XP180's over rev on 3s and their short shafts which are slightly smaller than other motors pound out the flywheel centres. You should also take the worm gear in the pusher and reverse it on the shaft. Mine destroyed one end of the wormgear even on 2s.
Run that on 2s if you want any kind of reliability or put Hellcats in, they have much longer shafts that retain the wheels much better. Worker wheels on 3s hellcats is better than the same in XP's as you are not doing 50k rpm.
NewsonNerf

The Flywheels are already Hellcats, it was originally a triple Hellcat build but I used the XP instead on the pusher.
OldNoob

Well I haven't seen Hellcats pound out a flywheel yet. If you fit and remove them hot (hairdryer) they should stay on. Workers will fit that set up much better though.
I would put a third hellcat back on the pusher, they are much better. Overkill RoF gains nothing, reliability is much more important. the pusher wiorm gear is already vulnerable to damage, running short, slippery shaft XP's on it won't help.
Boff

OldNoob wrote:
Overkill RoF gains nothing, reliability is much more important.


Speaking as someone who maxes out at 7dps, you really don't need more than SA. I'm trialling FA suppression for situational moments like room clearance and the like but if you really need a player gone, close and keep firing.

That said, I wonder if you have a technical problem deep somewhere in the build. I've never had an ROF problem at FA on Rhinos let alone Hellcats. How long was it taking you to dump an 18 magazine?
OldNoob

That's why I think the worm gear is spinning on the motor shaft.
NewsonNerf

Are you referring to the Flywheel incident or the ROF concern? The pusher was working fine, equal to similar builds.

Another development that I was considering was switchable diodes. A MOSFET would be useful in this application as I could hide a small slide switch at the back of the jam door.
Minky

How would you use the Mosfet to switch in the Diodes?
NewsonNerf

That's what I need help with, ideally just so I can use a smaller switch.
Minky

I think you need a double throw switching device whereas a Mosfet will is effectively only single throw. You could use a double throw relay but I think you should be able to use a nice micro switch to do the job and cut out the middle man for the one motor.

I mean.. Maybe you could use a small double throw on the gates of two P-channel or N-channels.. But that sounds like something I'd consider so is very likely daft. And you'd have to protect each circuit from back EMF so your blaster would be lousy with diodes.

Edit: sorry I implied that you'd need more than one fly back diode but you wouldn't.
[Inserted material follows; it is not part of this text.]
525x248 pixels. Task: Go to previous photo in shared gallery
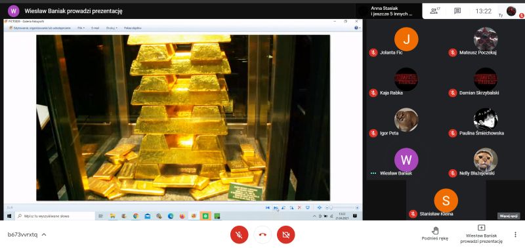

Just been staring at a RS circuit.
SSGT

If you're only switching in/out one set of diodes (i.e. you just want a "high" and "low" RoF setting) you can just use a single FET to bypass the diode(s) you want to switch out. You'd have to use a P-FET if you wanted to put the diodes on the +ve side of the motor but there's no issue with putting them on the -ve side if you really want to use an N-FET as long as they are located outside of the braking loop.

EDIT: You could do the same with a simple SPST switch with a high enough rating - you don't need to select between banks of diodes you just need to bypass the ones you aren't using at the time.
OldNoob

I am not a fan of throttling ROF, but in this instance a FET is overkill. A decent 10A two or three position switch with no fet required will easily handle the current in the pusher circuit. See the switch in my Krinkov.
Minky

I has not thought that through.. So you could use a 'single throw switching device' and just short circuit the diodes.. Interesting. I could use that.